[Task directions]:
Copy the text of each entry below word for word, leaving out the pictures.
____________________
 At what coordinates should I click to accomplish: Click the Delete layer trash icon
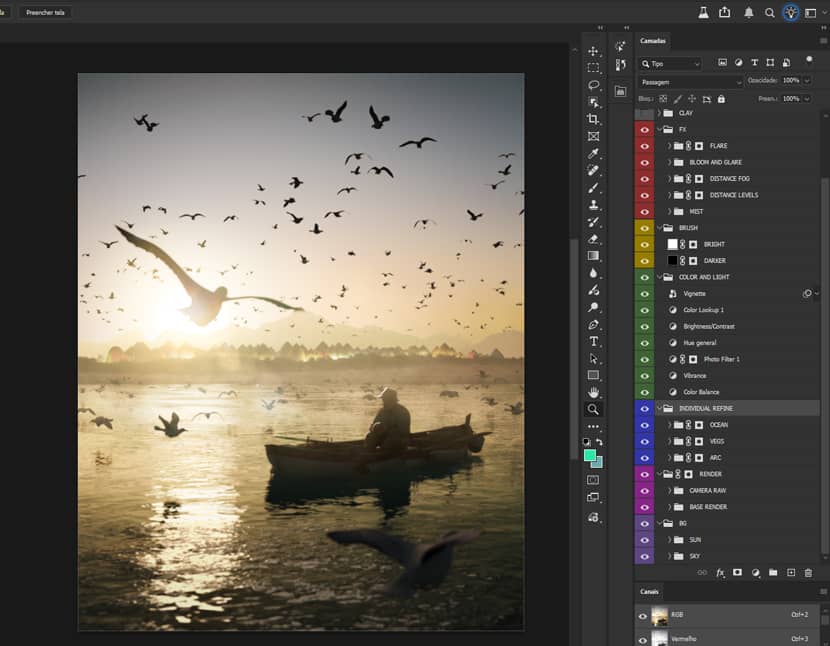808,572
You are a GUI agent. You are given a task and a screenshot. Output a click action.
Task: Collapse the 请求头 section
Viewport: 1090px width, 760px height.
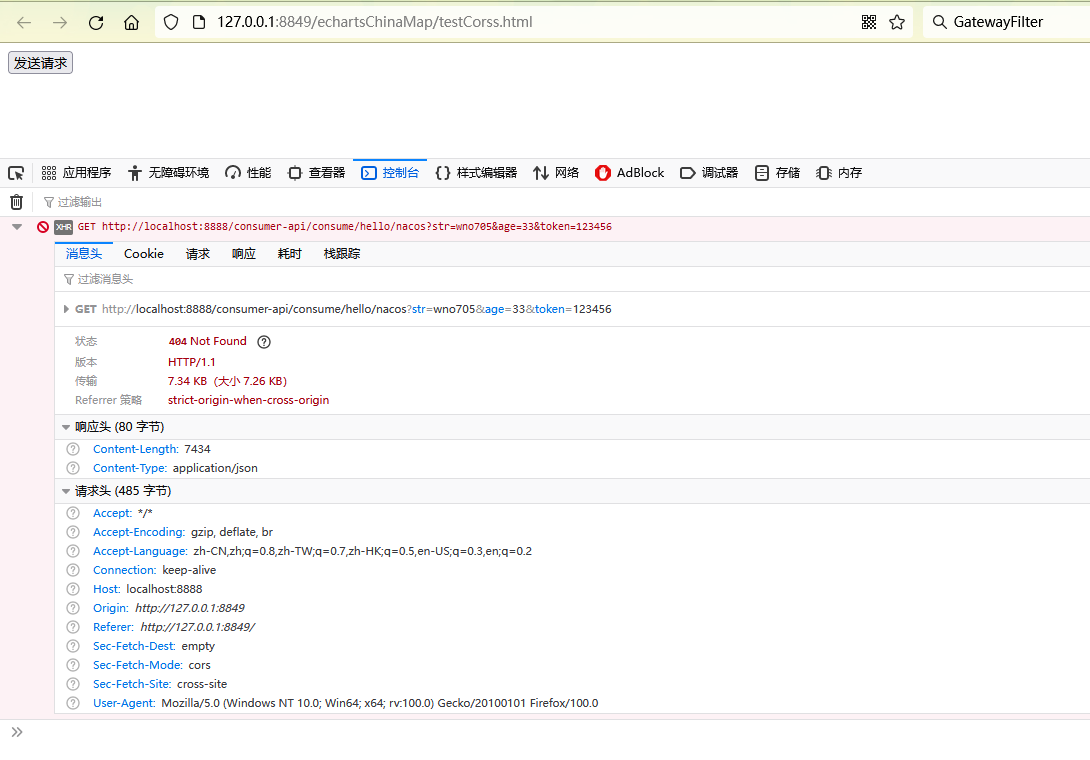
____________________
[The response]:
 At what coordinates should I click to accomplish: Click the Delete layer trash icon
808,572
You are a GUI agent. You are given a task and a screenshot. Output a click action.
Task: Collapse the 请求头 section
Viewport: 1090px width, 760px height.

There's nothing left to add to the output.